Recorded data
◆ ◆ ◆ ◆ ◆

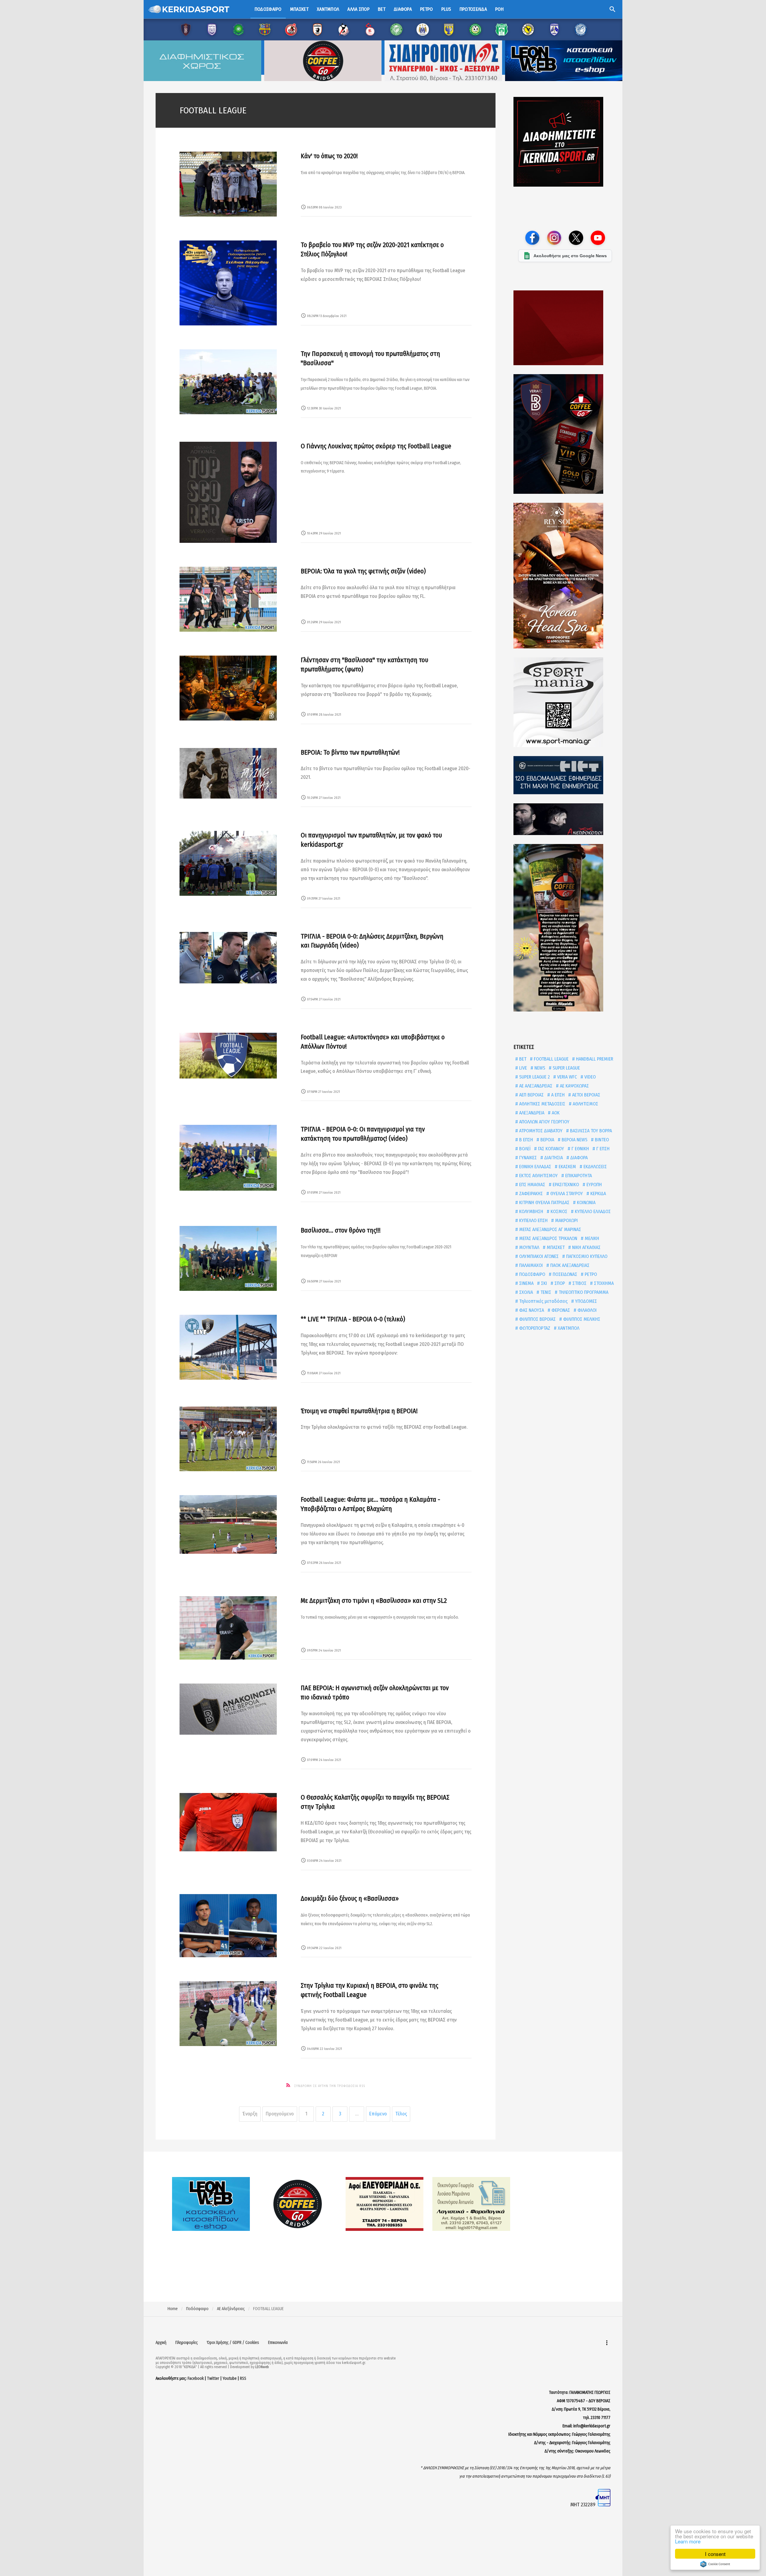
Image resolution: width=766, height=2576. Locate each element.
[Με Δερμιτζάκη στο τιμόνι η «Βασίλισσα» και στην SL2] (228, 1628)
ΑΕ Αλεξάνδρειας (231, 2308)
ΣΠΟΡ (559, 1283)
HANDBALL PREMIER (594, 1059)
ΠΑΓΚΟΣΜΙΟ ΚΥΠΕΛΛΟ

◆ ◆ ◆ ◆ ◆

Please set down, with no changes, the line that contains "ΑΕ Αλεξάνδρειας (231, 2308)" and all the lines after it until the entries end; write nothing besides them.

EXPECTED OUTPUT:
ΑΕ Αλεξάνδρειας (231, 2308)
ΣΠΟΡ (559, 1283)
HANDBALL PREMIER (594, 1059)
ΠΑΓΚΟΣΜΙΟ ΚΥΠΕΛΛΟ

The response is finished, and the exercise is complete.